I am baffled that a programming language is getting coverage in the NYT. I'd like to figure out what, exactly, it is about this one that merits mainstream coverage, but I'm afraid I've been at the office too long and I think my perspective on the matter is permanently skewed.
As an aside, I used R briefly for a econometrics/philosophy course I took. I recognized immediately it was a powerful, functional language. What I wonder, though, is if the scientific programming libraries in Python might eventually be a better environment. Surely there must be some R users here who can comment.
There are a number of packages for relatively obscure statistical techniques (say, nonmetric multidimensional scaling) that are available for R, but not for python (that I have seen).
I also believe R is easier for statisticians who cannot and do not want to know how to program. There are many advanced techniques that are one-liners.
You've hit the nail on the head there. A programmer looks at R (or MATLAB) and says "this sucks as a programming language". An engineer or a scientist or a statistician says "so what, I'm not a programmer, nor do I want to be one, I've got actual work to do".
To some people C is just the 3rd letter of the alphabet.
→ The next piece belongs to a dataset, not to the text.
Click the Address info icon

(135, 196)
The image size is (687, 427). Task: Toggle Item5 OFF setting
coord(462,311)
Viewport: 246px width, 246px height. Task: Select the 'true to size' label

To others, it’s the grade they got in journalism, a measure of bust size or what pirates in movies sail across.
Having only very minimal experience with R, I get the impression that while python is fantastic for programmers, and the tools are probably close to or better than R's (no idea about library support), it's still a programming language, and requires one to think and structure things like a programmer.
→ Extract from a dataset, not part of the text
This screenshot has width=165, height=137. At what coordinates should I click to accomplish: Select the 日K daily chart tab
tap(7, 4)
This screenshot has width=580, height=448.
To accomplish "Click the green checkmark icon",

R, at least in the beginning, comes across more like a powerful set of Excel formulas, so I think a non-programmer might pick it up faster without having good programming form.
(Not to say one is more powerful than the other, or that R programmers aren't as good as Python programmers, etc, I just think it's a difference in community viewpoints)
R is not at all like Excel, in form or function. R is actually a complete programming language, much more similar to Python in that respect. It supports two types of OOP (S3 and S4), has hundreds (if not more) of contributed packages that do things like survival analysis, 2D/3D plotting, bioinformatics, machine learning, Bayesian statistics, econometrics, numerical integration, spatial statistics, and more (http://cran.r-project.org/web/packages/)
One major advantage over Python is that it's vectorised, so you can say things like A + 1 when A is a vector (or matrix). A bit like Matlab in that regard, only that it doesn't suck as much as the Matlab ``language''.
"One major advantage over Python is that it's vectorised, so you can say things like A + 1 when A is a vector (or matrix). A bit like Matlab in that regard, only that it doesn't suck as much as the Matlab ``language''."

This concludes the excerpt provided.